**Goal of the exercise:**
The reply must consist of the lines from the first line of the records through the line containing "Task: Navigate to the letter H section", copied exactly, with every picture omitted.

Stored data entries
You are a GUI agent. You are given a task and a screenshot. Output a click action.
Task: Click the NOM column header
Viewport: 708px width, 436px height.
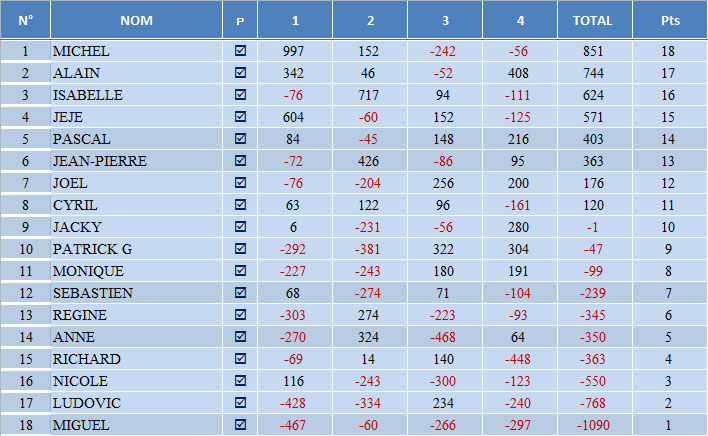click(136, 20)
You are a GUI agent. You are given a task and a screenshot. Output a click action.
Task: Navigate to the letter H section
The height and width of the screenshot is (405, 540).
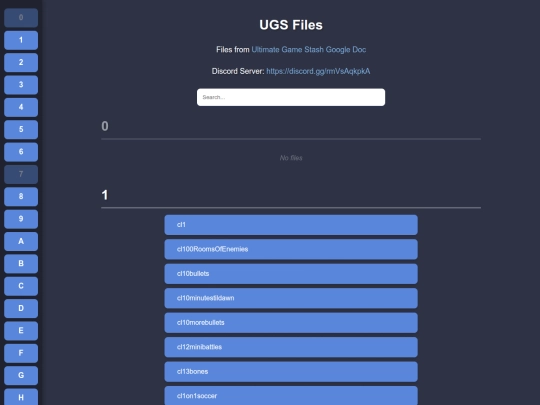tap(21, 397)
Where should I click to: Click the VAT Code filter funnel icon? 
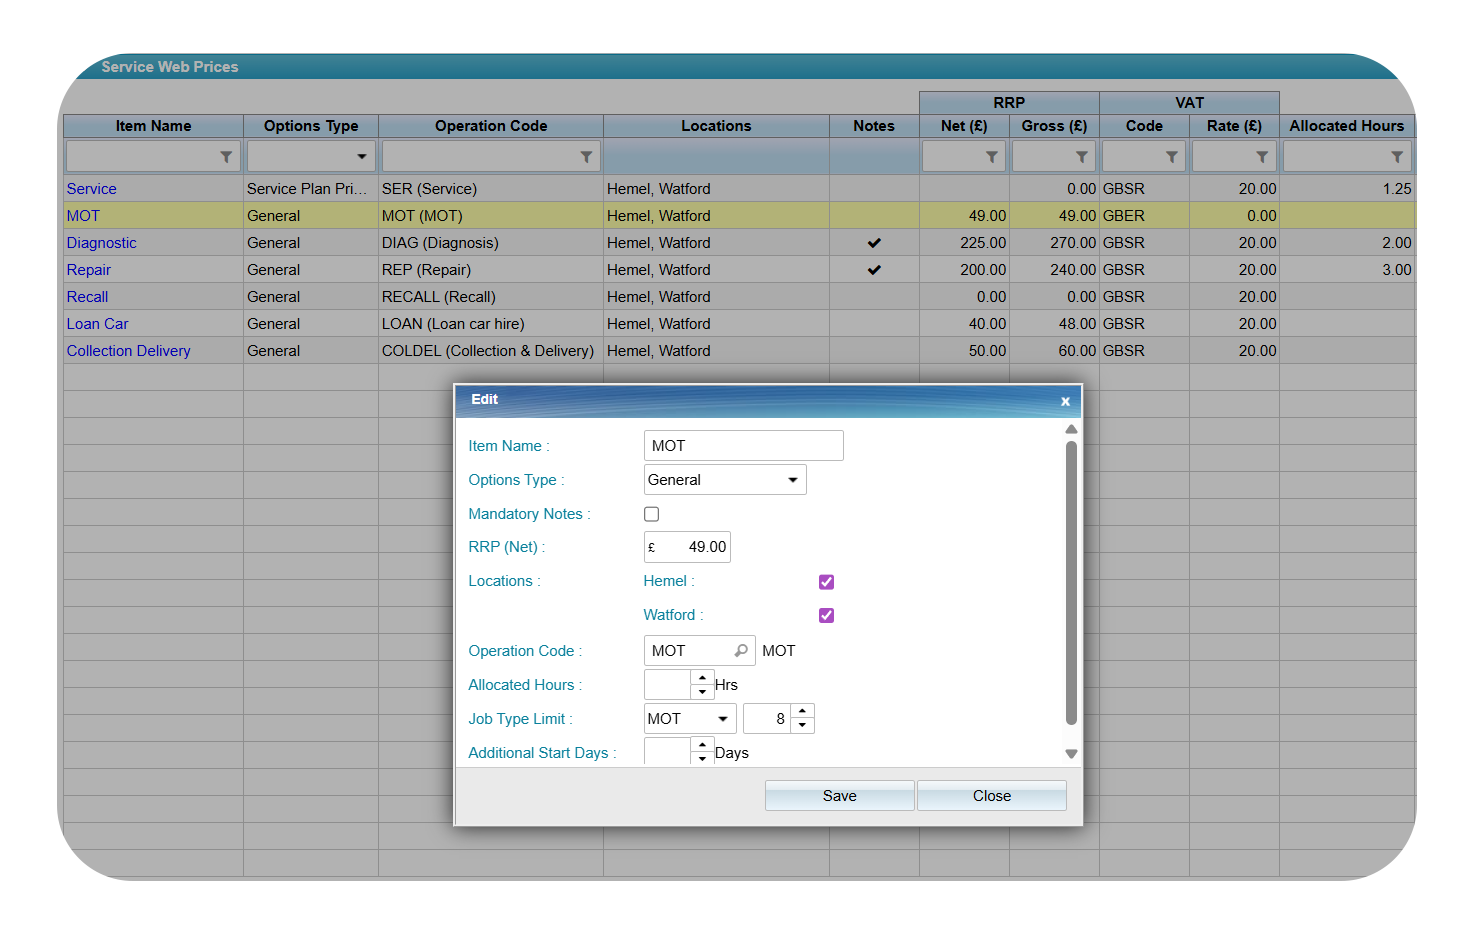tap(1171, 157)
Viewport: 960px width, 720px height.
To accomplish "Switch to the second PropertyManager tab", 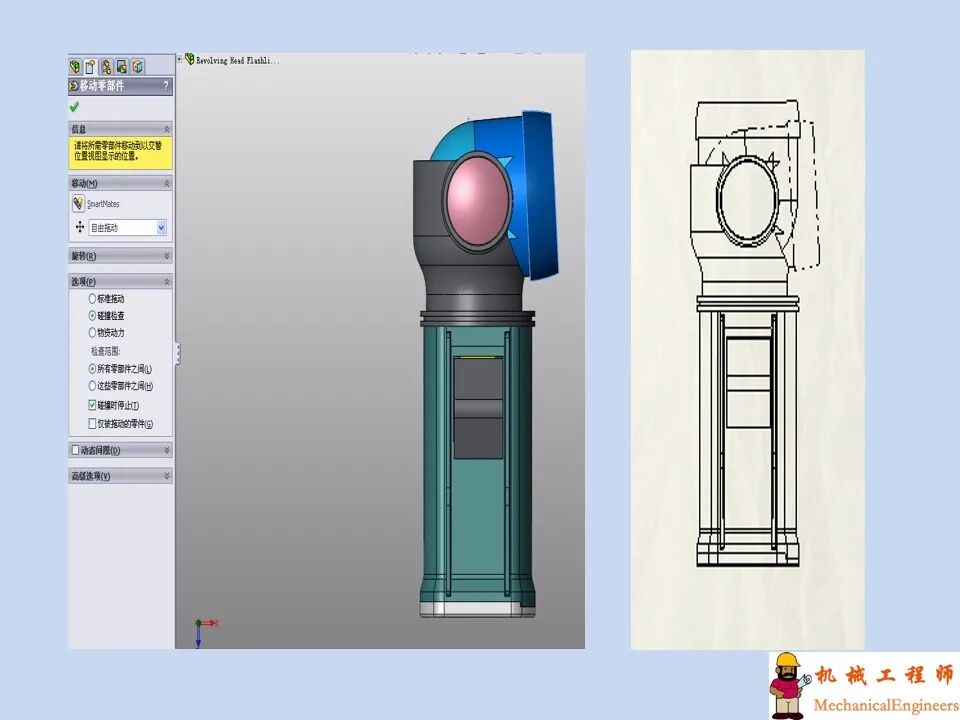I will coord(92,67).
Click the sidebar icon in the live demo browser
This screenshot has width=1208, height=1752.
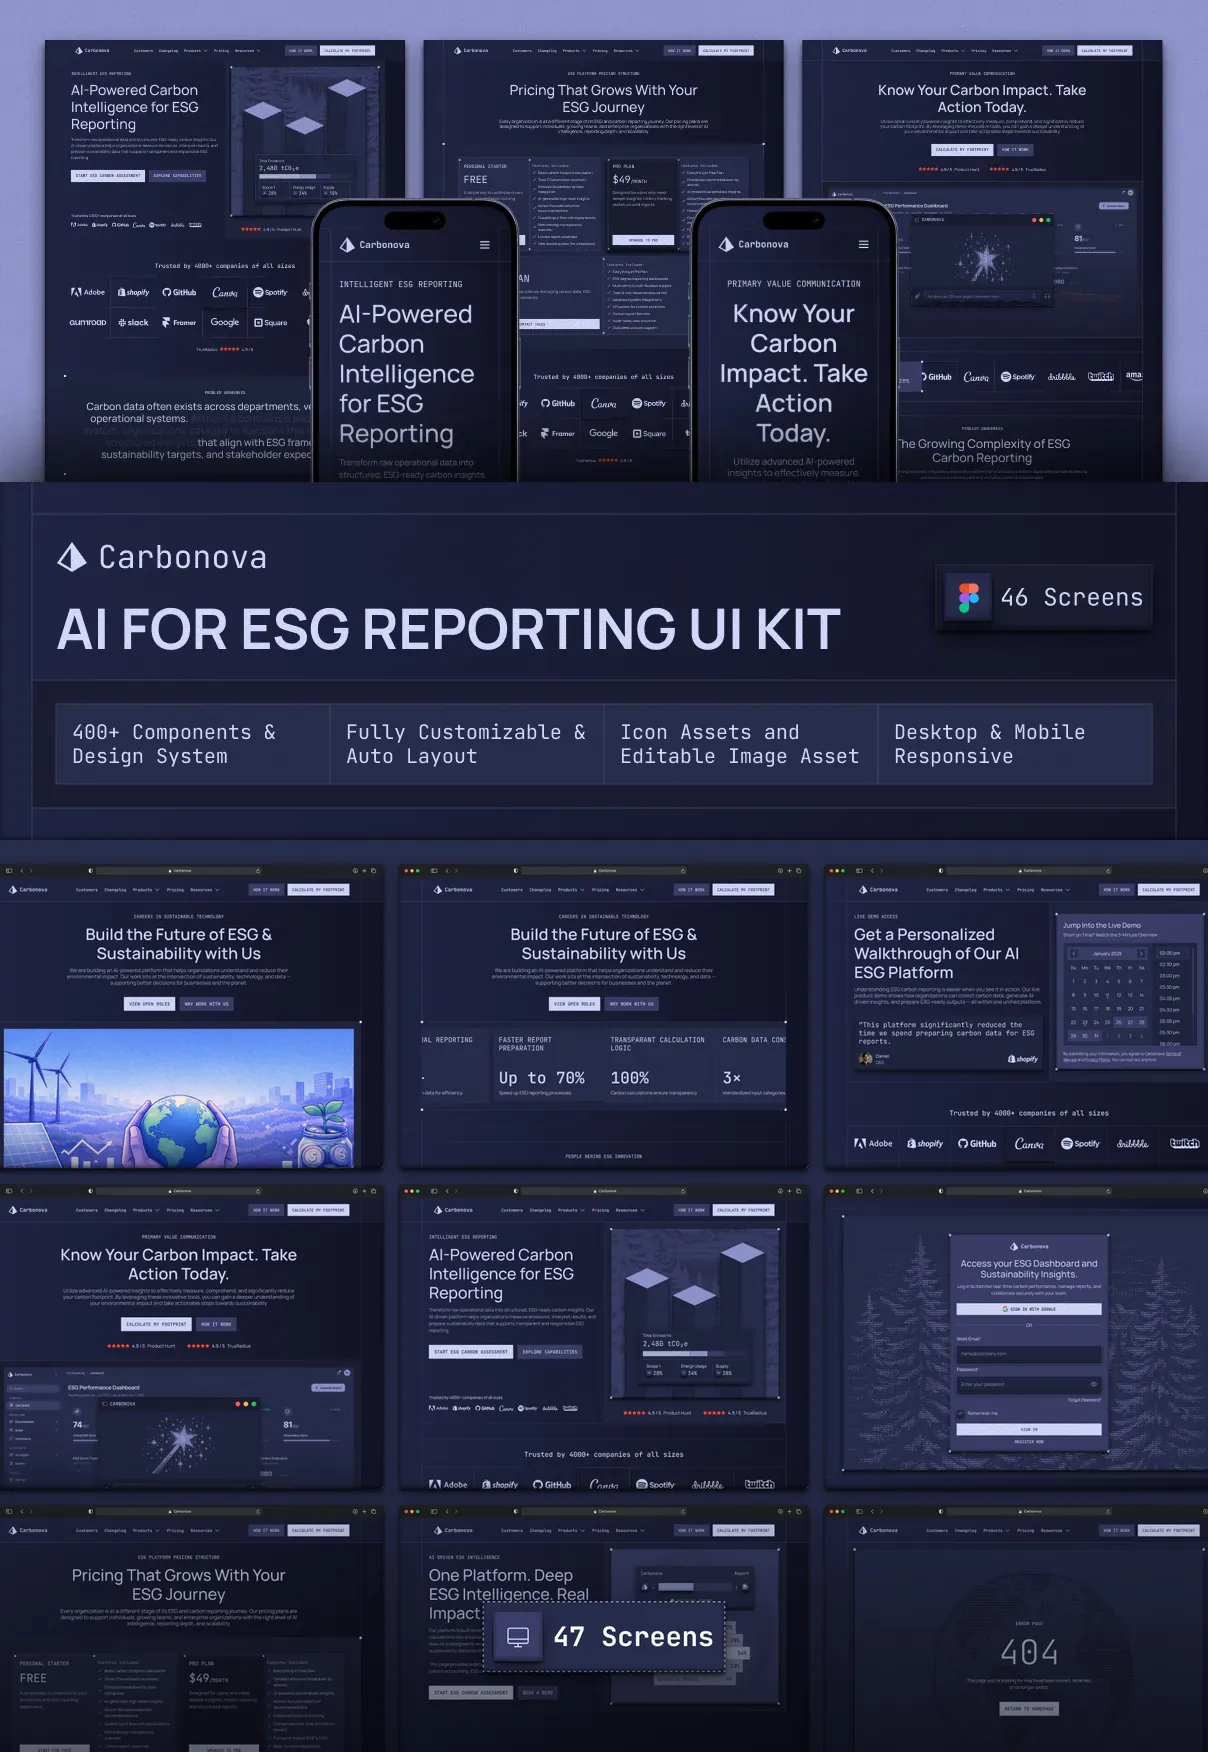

**Answer below:**
You are a GUI agent. You are given a task and a screenshot. Output a click action.
Task: Click the NOM column header
Viewport: 708px width, 436px height.
click(136, 20)
You are a GUI agent. You are given a task and a screenshot. Output a click action.
Task: Navigate to the letter H section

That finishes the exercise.